Entries taken from a collection
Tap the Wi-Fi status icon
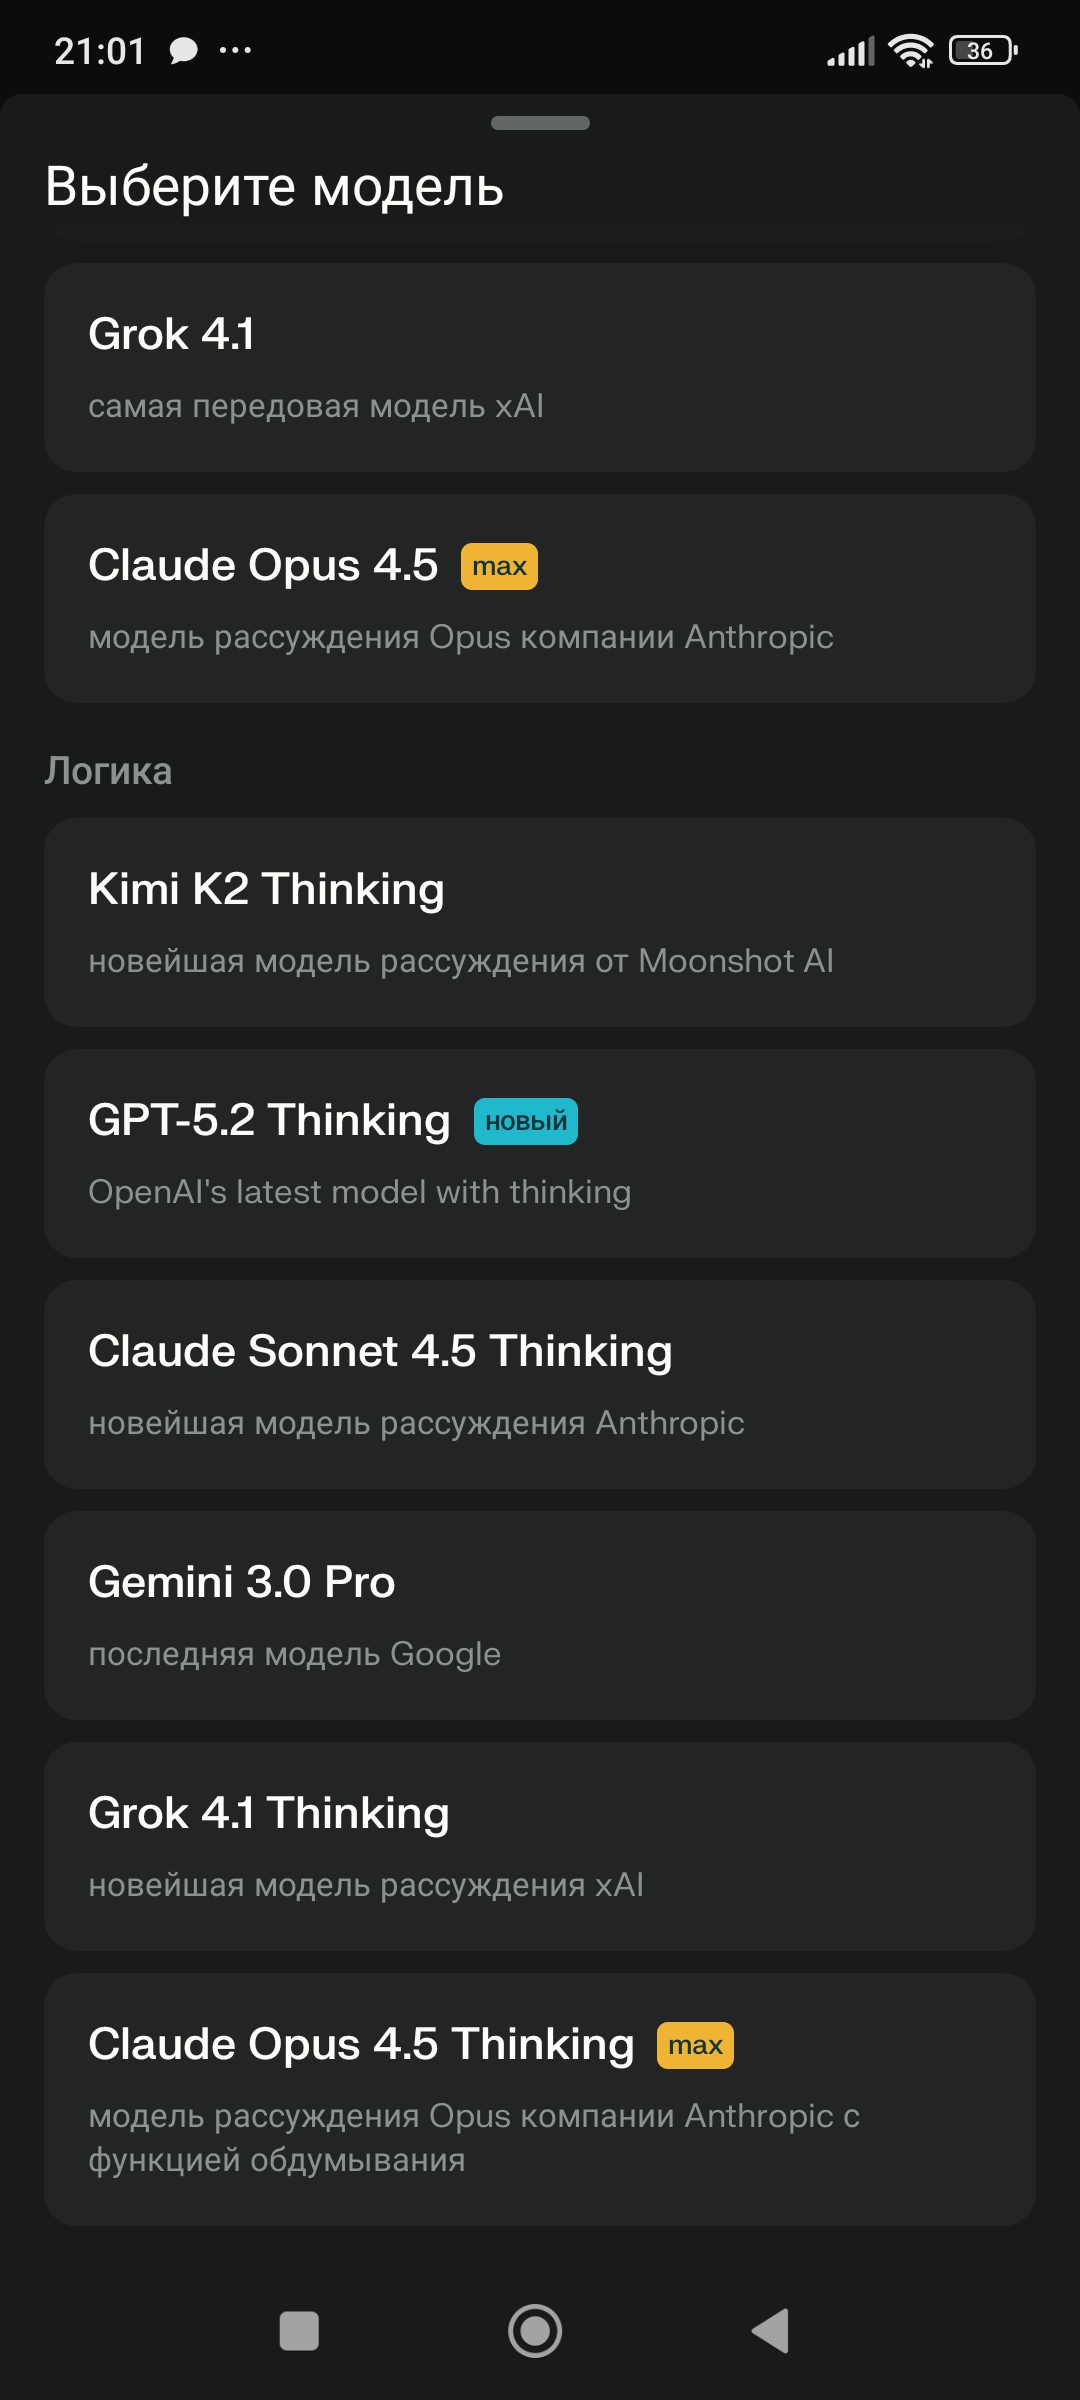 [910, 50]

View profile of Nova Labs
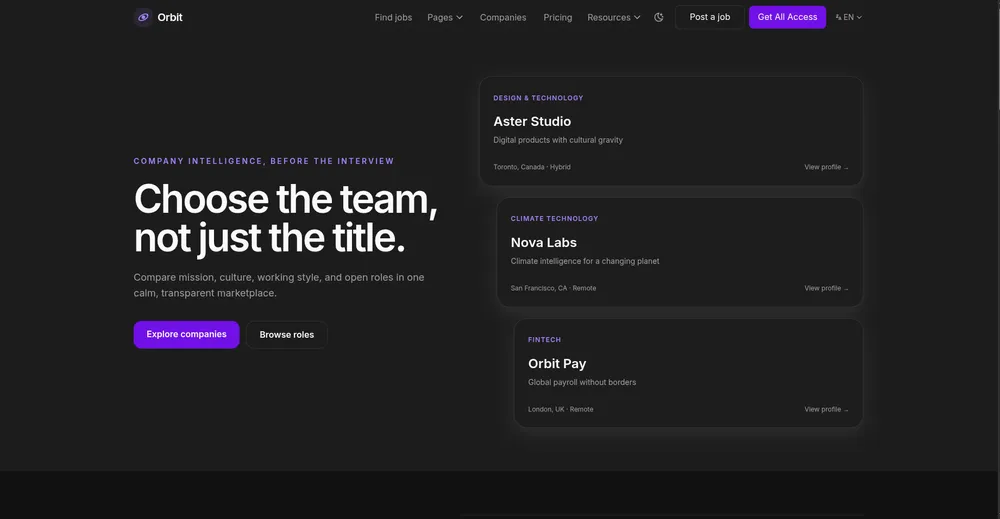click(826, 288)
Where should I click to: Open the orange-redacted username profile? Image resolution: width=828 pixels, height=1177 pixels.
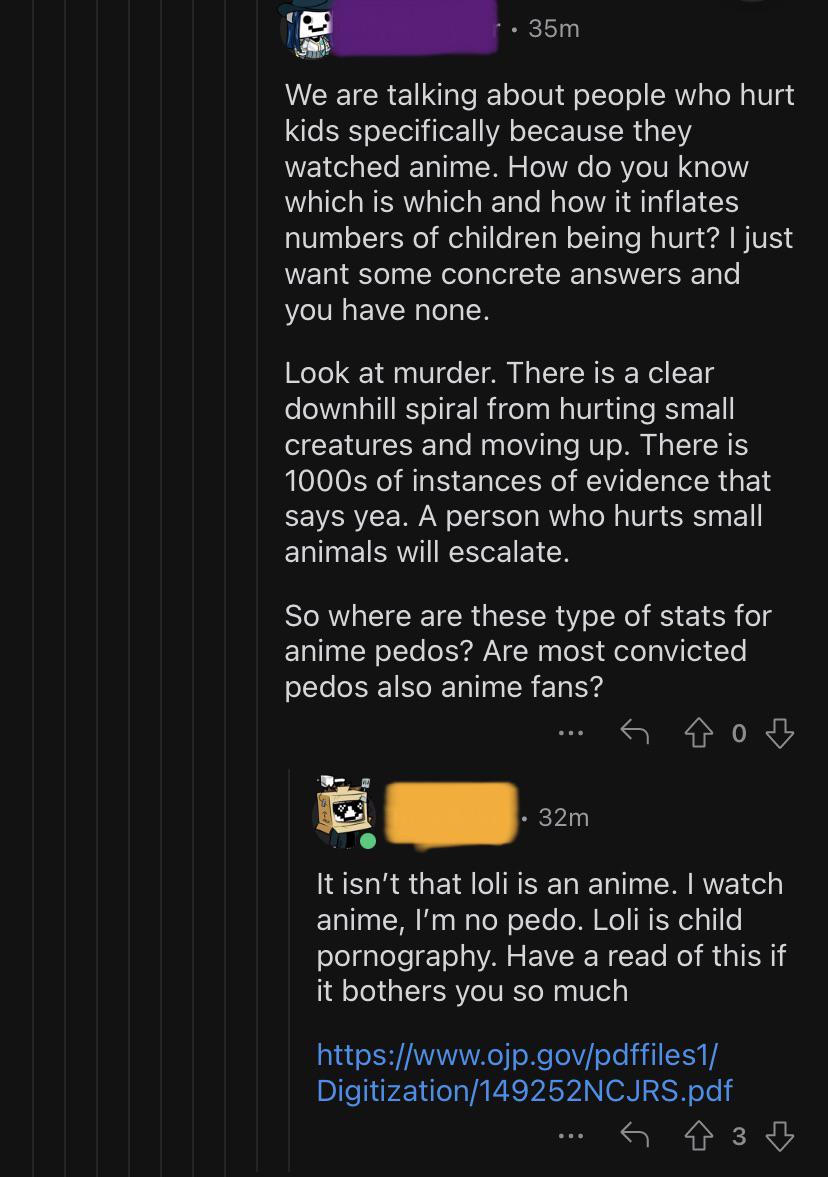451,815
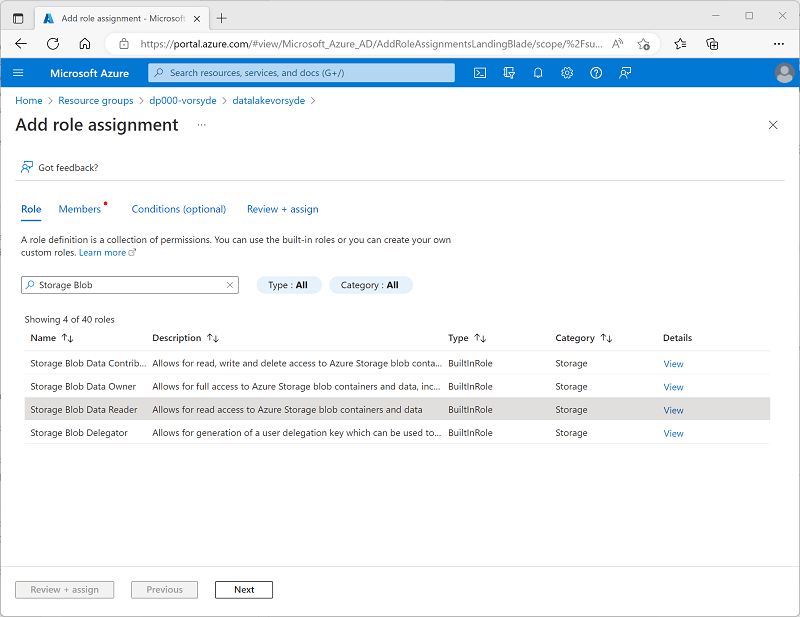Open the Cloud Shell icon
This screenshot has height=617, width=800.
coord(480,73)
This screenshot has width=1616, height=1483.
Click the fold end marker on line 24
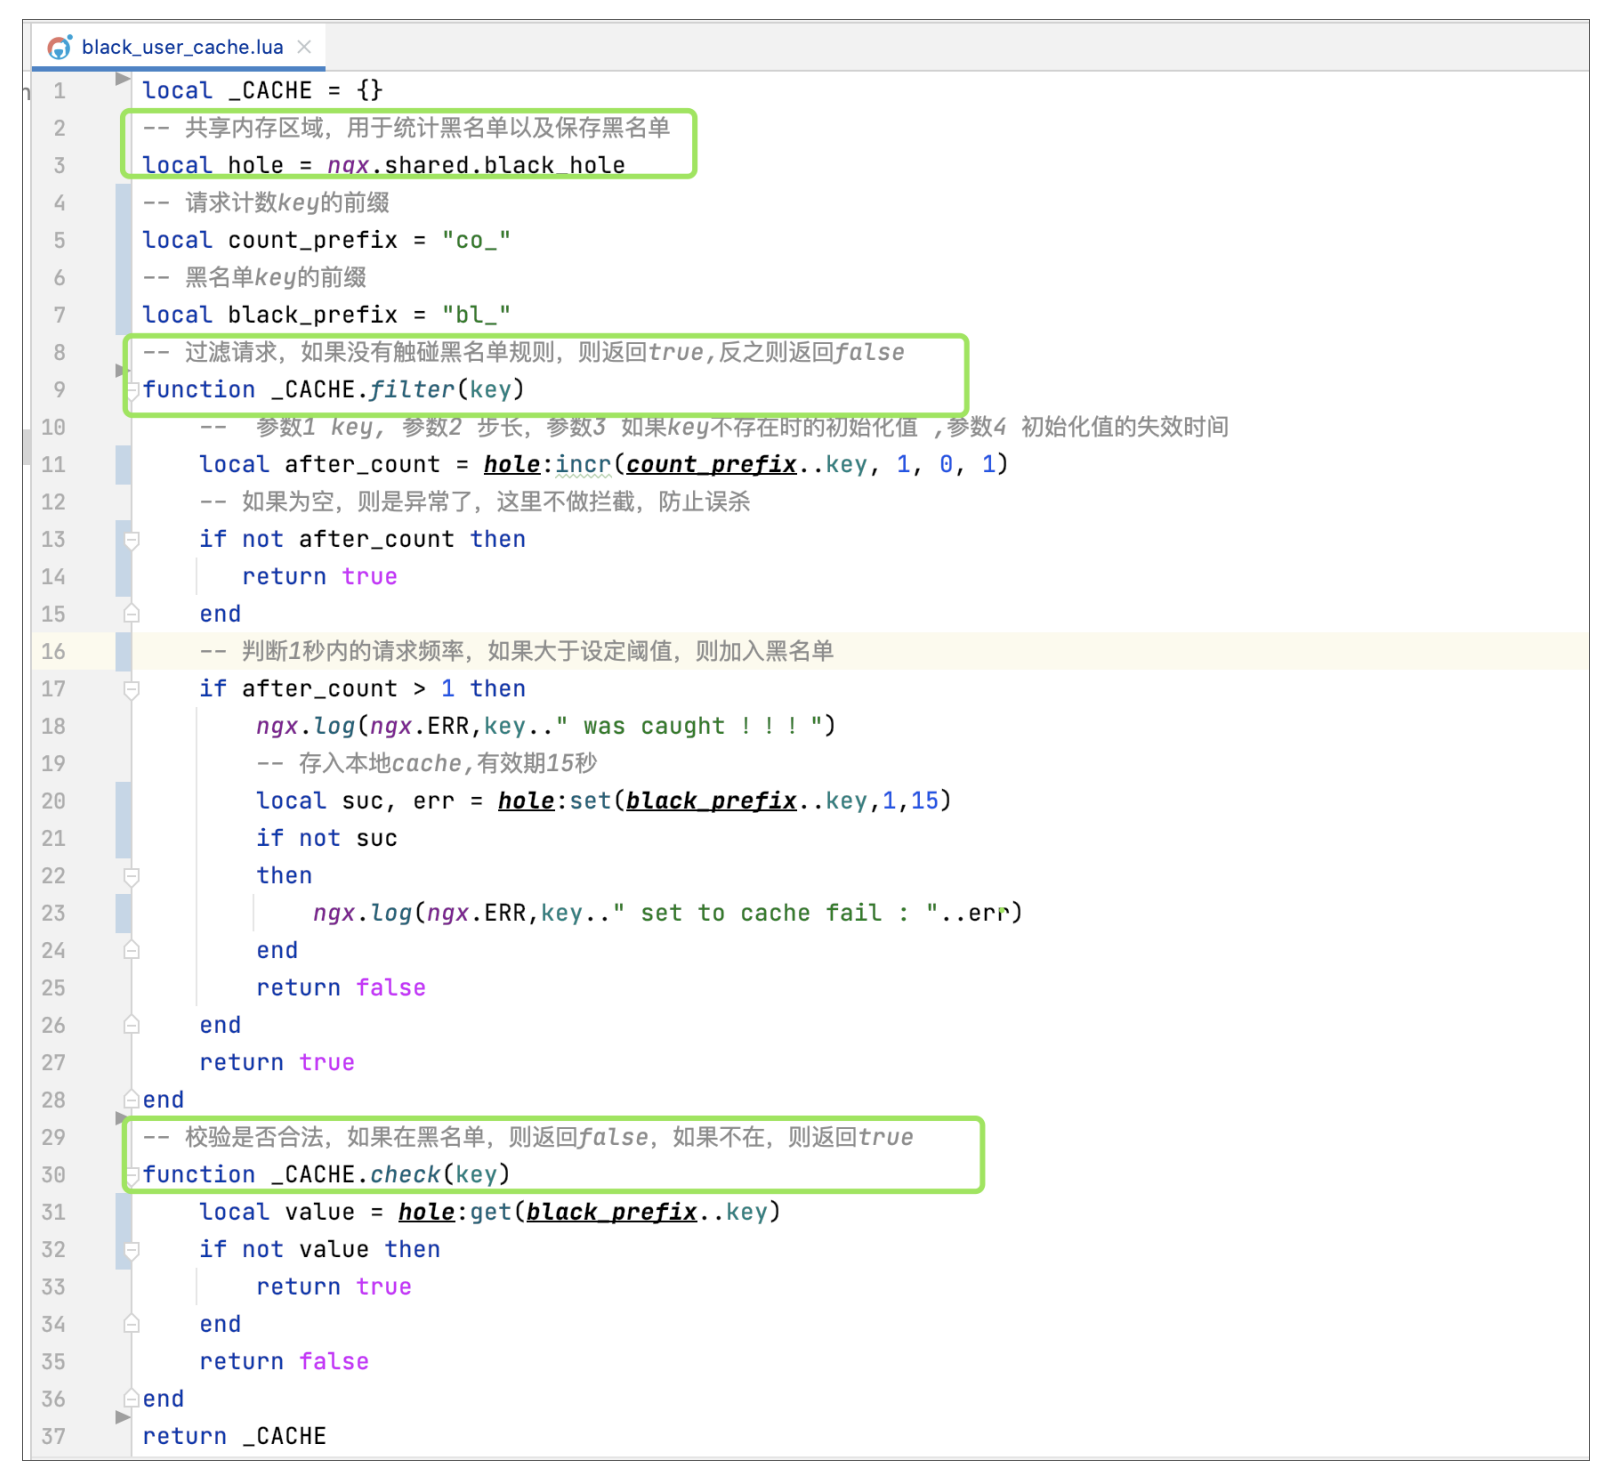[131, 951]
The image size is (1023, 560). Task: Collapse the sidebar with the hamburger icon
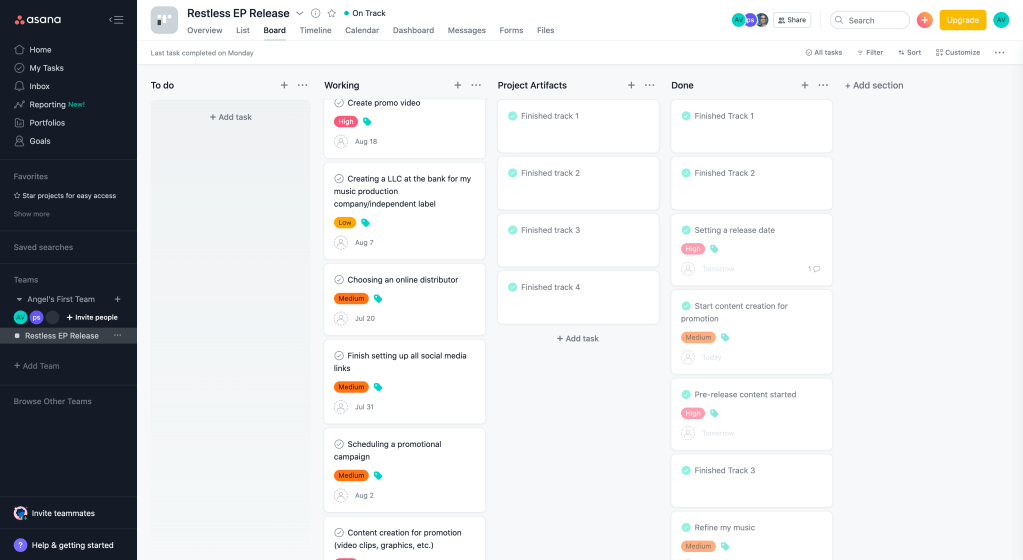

**Try it**
From the data above, retype only the lines starting with the line with "View profile of Nova Labs" and going on through the line with "This screenshot has width=1616, height=1483.", exactly, leaving out the pictures.

**Task result**
View profile of Nova Labs
click(826, 288)
Where should I click to: Open the orange-redacted username profile? Image resolution: width=828 pixels, height=1177 pixels.
451,815
Open the Cloud Shell icon
This screenshot has height=617, width=800.
coord(480,73)
This screenshot has width=1616, height=1483.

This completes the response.